Pixel coordinate grounding data:
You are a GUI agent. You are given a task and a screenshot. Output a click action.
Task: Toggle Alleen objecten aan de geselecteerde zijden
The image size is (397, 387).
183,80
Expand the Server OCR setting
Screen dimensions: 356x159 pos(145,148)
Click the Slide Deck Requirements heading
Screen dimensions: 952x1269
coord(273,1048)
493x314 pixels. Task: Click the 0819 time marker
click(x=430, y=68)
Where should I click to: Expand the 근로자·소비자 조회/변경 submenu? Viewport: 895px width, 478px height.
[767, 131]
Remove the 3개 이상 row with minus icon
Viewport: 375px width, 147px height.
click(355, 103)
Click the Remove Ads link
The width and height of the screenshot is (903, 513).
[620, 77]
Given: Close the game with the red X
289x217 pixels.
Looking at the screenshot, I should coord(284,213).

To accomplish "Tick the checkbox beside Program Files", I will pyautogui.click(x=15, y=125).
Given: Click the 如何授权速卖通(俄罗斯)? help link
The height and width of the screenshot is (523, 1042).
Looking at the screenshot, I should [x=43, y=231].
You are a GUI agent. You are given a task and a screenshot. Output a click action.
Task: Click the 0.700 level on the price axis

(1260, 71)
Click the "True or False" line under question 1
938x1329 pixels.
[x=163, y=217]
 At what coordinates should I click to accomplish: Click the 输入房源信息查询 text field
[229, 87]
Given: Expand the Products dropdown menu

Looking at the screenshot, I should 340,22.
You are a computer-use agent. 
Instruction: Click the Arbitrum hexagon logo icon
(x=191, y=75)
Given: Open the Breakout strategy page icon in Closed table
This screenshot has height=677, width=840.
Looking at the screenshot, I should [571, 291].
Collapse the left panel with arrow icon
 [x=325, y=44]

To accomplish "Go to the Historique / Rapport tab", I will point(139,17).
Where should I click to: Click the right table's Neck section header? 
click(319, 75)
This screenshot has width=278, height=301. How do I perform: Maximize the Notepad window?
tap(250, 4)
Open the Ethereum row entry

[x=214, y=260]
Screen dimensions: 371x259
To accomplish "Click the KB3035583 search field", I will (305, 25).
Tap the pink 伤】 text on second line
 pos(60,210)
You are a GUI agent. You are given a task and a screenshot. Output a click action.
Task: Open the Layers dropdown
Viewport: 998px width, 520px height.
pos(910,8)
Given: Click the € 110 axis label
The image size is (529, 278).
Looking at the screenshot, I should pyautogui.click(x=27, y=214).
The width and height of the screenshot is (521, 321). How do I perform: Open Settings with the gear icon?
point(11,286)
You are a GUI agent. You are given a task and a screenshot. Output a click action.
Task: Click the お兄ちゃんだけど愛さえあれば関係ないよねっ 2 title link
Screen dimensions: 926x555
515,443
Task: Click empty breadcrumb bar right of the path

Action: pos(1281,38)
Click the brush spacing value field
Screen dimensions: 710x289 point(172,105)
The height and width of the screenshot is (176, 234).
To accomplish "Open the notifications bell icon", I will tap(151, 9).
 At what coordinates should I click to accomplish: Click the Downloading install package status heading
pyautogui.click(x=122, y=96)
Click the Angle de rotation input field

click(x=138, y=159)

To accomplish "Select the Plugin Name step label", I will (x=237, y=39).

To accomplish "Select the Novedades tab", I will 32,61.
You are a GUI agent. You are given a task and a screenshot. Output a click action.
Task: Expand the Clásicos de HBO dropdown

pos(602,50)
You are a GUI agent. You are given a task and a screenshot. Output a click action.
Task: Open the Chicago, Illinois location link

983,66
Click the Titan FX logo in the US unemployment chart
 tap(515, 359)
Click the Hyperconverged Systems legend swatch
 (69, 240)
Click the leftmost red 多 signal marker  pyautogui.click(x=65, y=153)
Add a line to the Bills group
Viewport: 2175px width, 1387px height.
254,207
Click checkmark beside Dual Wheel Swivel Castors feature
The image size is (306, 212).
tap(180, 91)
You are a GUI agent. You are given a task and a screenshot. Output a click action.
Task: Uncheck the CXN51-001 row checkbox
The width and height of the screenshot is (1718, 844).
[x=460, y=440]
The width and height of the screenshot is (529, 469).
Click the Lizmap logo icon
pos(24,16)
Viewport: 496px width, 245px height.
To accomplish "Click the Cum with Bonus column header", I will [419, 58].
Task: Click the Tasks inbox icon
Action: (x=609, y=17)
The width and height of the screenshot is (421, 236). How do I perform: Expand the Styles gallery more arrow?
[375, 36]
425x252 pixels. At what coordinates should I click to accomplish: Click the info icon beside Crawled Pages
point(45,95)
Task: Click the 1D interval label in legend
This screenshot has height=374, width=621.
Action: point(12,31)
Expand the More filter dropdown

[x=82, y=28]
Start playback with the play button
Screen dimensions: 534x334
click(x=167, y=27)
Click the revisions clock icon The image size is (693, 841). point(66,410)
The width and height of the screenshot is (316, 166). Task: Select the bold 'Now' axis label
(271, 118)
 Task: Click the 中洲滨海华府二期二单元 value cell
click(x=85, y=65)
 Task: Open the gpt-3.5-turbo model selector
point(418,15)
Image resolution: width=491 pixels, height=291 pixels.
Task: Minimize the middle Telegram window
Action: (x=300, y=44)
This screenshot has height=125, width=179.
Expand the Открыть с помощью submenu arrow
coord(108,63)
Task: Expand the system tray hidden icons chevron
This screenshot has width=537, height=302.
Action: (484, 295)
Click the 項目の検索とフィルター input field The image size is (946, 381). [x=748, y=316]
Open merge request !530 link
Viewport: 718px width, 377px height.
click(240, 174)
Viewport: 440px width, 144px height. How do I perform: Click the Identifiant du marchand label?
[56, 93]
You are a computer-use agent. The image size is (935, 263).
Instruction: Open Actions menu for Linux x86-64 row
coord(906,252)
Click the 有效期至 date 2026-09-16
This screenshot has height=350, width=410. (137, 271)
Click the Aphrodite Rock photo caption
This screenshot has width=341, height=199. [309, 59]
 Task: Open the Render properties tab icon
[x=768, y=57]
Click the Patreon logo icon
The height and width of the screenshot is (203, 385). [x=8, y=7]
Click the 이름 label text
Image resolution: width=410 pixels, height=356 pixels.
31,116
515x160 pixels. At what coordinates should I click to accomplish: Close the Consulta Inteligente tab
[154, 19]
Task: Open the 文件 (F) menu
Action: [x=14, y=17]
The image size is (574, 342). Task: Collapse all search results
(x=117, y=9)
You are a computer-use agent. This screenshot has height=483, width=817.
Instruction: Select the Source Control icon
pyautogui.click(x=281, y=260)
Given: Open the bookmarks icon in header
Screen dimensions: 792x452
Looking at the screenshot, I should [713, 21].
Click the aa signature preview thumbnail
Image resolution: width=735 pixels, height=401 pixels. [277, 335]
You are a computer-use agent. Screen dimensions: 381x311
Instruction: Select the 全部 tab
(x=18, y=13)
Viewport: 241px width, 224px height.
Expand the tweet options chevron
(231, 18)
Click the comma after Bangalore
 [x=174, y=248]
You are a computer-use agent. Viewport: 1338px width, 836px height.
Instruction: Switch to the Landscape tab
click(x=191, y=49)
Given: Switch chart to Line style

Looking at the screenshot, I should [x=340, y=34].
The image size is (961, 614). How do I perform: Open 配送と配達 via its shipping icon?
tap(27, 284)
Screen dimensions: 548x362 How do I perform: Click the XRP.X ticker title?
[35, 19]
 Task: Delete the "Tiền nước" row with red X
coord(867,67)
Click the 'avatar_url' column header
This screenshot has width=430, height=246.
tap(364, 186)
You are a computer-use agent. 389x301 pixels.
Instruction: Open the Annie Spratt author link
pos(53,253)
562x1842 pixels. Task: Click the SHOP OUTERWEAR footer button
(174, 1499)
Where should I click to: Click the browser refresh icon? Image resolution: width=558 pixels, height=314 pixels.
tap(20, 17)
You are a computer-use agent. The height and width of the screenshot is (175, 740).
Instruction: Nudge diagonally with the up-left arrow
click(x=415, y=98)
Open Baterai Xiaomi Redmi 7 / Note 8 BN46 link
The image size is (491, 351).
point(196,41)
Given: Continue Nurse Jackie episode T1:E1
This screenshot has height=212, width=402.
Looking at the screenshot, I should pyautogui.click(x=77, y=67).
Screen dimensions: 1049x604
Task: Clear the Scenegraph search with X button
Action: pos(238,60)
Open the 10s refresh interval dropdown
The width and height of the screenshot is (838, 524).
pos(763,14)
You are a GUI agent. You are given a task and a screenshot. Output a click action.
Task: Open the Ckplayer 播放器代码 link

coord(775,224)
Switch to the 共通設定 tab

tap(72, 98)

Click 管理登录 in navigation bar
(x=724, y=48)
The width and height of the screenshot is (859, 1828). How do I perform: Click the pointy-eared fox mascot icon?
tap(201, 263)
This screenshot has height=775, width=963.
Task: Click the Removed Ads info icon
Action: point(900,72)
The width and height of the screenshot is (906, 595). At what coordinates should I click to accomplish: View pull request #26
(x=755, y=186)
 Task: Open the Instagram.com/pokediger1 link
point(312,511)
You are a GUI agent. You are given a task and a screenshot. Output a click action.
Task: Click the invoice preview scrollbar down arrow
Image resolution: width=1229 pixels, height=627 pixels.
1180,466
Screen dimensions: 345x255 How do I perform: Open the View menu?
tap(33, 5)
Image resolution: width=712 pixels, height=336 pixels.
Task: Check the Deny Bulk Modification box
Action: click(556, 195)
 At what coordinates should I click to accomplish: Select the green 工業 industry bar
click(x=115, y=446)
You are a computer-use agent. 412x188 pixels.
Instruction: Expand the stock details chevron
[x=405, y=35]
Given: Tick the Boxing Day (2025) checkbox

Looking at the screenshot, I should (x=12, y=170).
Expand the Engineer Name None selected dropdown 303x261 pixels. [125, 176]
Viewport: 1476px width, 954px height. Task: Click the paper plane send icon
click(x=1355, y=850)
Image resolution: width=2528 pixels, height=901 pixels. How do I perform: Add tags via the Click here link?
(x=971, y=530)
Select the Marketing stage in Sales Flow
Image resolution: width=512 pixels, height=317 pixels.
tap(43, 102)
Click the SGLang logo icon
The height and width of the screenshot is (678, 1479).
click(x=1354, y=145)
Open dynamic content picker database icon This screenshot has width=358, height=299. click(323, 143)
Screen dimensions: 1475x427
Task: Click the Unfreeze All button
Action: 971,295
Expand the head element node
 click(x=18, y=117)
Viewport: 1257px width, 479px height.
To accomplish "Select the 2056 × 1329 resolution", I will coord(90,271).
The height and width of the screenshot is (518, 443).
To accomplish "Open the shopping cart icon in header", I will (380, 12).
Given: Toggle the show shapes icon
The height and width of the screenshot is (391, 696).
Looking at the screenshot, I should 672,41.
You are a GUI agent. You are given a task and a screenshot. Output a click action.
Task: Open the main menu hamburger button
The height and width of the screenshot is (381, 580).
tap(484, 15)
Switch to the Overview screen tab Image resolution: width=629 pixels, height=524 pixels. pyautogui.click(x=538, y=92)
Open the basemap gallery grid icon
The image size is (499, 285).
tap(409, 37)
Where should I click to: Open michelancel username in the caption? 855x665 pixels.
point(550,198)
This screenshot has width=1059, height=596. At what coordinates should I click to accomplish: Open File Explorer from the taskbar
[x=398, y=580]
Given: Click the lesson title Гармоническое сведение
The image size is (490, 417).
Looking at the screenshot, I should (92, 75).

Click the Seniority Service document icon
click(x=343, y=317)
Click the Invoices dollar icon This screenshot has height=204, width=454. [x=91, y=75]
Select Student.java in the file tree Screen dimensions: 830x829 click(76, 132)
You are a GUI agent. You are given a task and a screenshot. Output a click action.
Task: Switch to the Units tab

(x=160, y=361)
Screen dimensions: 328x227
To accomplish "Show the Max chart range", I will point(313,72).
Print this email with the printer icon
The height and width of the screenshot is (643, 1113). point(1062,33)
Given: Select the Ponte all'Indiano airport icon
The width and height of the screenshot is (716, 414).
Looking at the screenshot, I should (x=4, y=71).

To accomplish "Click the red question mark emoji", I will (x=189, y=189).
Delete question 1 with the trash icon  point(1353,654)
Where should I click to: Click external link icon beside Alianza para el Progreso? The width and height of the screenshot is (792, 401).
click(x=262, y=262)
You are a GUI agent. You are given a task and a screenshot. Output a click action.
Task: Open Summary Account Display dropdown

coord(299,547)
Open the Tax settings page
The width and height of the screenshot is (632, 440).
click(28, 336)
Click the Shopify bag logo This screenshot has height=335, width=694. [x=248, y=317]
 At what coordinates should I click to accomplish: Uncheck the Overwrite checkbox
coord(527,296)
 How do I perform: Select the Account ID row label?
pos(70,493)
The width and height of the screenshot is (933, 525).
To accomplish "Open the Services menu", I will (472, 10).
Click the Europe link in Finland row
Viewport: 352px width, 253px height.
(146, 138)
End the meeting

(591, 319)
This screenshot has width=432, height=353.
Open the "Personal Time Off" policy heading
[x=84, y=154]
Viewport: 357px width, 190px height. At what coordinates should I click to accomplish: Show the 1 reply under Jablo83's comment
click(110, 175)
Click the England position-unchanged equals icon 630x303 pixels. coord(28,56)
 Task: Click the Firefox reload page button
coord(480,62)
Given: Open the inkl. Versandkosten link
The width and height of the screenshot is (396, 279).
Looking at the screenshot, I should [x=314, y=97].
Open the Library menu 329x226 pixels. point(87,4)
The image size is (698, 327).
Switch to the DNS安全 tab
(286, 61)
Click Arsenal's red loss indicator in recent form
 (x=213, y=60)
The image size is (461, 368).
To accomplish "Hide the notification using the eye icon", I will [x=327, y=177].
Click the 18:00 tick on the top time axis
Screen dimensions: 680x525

Task brief:
Take the lines above from the one containing "You are a computer-use agent. The height" to the one containing "Given: Continue Nurse Jackie episode T1:E1" and retype them exactly, both ends included, with nothing added.

Written solution:
You are a computer-use agent. The height and width of the screenshot is (175, 740).
Instruction: Nudge diagonally with the up-left arrow
click(x=415, y=98)
Open Baterai Xiaomi Redmi 7 / Note 8 BN46 link
The image size is (491, 351).
point(196,41)
Given: Continue Nurse Jackie episode T1:E1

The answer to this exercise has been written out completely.